No, Paul is thinking about this little fledgling
community in Philippi, and he is trying to do something that will ensure that
these young fledgling Christians in Philippi are not maltreated once Paul and
Silas are gone. And he puts the fear of God in them and demands–and here you’ve
got this astonishing scene of these magistrates, these high and mighty
magistrates who have beaten Paul and Silas so their backs are a bloody shred,
and now here they are and they’re pleading and begging with Paul and Silas to
leave the city, lest there be some kind of civil riot, and the mob–the
‘rent-a-mob’ mentality arise again.

And you notice one more mark of the true nature of
the Philippian jailer’s conversion, that we read that he rejoiced greatly

(vs. 34):

“He brought them into his house and set food before them, and rejoiced greatly,
having believed in God with his whole household.”

There was joy, joy unspeakable and full of glory, the joy
that only those who know their sin is forgiven can relate — the joy of knowing
that we have peace with God, the joy of knowing that we are in union and
communion with Jesus Christ, who is risen from the dead, the joy of knowing that
if we die we go immediately into the presence of God, the joy that reasons that
whatever providence, whatever circumstance befalls us–as we heard in a song this
evening– that we are kept in the shadow of the Almighty, and we are kept by the
power of God.

Three cameo portraits of a prosperous woman and a
young slave girl, and a man of the world in the Philippian jailer, and all three
of them from different social backgrounds…different characters and different
temperaments…and all three of them are brought to a saving knowledge of Christ
by the same way: by faith alone in Jesus Christ alone.

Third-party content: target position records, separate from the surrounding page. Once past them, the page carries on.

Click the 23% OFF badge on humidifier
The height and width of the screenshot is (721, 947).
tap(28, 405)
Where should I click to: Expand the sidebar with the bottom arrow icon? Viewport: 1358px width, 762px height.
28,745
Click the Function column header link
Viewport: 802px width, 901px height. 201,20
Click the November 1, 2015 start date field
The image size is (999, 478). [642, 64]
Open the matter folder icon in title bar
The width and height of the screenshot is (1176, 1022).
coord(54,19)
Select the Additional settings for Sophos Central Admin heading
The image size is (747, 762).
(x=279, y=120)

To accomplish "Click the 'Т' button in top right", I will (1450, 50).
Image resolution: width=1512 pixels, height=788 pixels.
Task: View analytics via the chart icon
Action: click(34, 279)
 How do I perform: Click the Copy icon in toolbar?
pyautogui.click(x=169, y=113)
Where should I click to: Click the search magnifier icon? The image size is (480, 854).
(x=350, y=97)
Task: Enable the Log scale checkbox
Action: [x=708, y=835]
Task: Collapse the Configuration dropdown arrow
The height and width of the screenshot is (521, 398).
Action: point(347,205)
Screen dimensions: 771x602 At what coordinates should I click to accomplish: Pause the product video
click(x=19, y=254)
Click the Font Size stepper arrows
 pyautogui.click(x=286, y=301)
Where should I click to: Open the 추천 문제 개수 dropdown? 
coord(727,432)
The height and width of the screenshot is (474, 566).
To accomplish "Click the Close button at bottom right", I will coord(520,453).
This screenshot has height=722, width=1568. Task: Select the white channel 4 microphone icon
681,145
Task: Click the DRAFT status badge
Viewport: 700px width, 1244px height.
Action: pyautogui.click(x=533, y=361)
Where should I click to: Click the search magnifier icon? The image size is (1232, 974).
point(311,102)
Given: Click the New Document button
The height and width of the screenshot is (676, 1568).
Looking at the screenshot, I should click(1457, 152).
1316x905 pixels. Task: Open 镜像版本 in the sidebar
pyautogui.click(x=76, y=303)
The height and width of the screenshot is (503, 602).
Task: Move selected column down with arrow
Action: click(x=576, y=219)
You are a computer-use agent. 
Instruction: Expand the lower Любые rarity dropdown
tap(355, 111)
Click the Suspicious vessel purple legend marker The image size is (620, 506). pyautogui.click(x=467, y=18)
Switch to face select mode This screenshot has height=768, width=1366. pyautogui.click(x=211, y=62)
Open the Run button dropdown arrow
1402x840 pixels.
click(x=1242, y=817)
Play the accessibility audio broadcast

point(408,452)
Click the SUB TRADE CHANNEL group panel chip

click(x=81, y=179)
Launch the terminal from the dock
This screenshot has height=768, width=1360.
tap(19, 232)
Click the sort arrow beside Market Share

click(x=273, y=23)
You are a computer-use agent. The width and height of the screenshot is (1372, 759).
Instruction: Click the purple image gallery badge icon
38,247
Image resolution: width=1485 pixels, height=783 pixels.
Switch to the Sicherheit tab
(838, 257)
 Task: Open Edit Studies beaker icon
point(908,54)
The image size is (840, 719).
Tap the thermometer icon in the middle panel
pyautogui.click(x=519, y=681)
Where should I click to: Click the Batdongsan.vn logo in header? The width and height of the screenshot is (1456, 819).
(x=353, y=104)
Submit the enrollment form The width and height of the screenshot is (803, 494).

I was reading the other day the biography of Lord
Kenneth Clark. Some of you will recall Kenneth Clark from a very popular TV
series called Civilization, and one of those coffee books you know came
out as a result of it…and it may be sitting on your coffee table. He said during
the making of that show, that series of programs that he made about Western
civilization, that he experienced something quite extraordinary when he was
filming in a church, and he spoke about being “irradiated with heavenly joy.”
And then he says the thought came to him that if he told his family this, they
would think that he was quite mad. And he says, “I was too deeply imbedded in
the world to change the course of my life.” And as far as I know, he died in
unbelief, as he had lived.

My friends, this Philippian jailer said to himself it
was now or never. He wanted to know the answer to the question, “What must I do
to be saved?” And hearing that all that he had to do was to stretch out empty
hands and embrace Christ as He is offered in the gospel, freely to sinners like
you and me, he laid hold of Christ by the Spirit, and God granted him the joy of
knowing that his sins were forgiven. It is the most important question in all
the world. It’s the question, and you, and you, and you, and me…we all of us
have to ask that question: “What must I do to be saved?” And the answer, my
friend, is believe in Jesus Christ with all your heart and all your soul, and
you will be saved, you and your household.

Let’s pray together.

Father in heaven, we thank You for the gospel, for
free and sovereign grace, for an assurance that trusting in Christ, in Christ
alone, in Christ’s death and expiation and propitiatory work, forsaking all, I
take Him. We thank You for the joy that comes to those who do just that; the joy
of forgiveness; the joy that now are we the sons of God, and it doth not yet
appear what we shall be. Lord, I pray this evening for anyone in this building
who has yet to ask that question. Holy Spirit, grant them no rest. Surround them
with those earth-shaking providences that force them to exclaim, “What must I do
to be saved?” and may they hear those sweet notes: “Believe on the Lord Jesus
Christ, and you will be saved.” For Jesus’ sake. Amen.

Please stand and receive the Lord’s benediction.

Grace, mercy, and peace from God our Father and
the Lord Jesus Christ be with you all. Amen.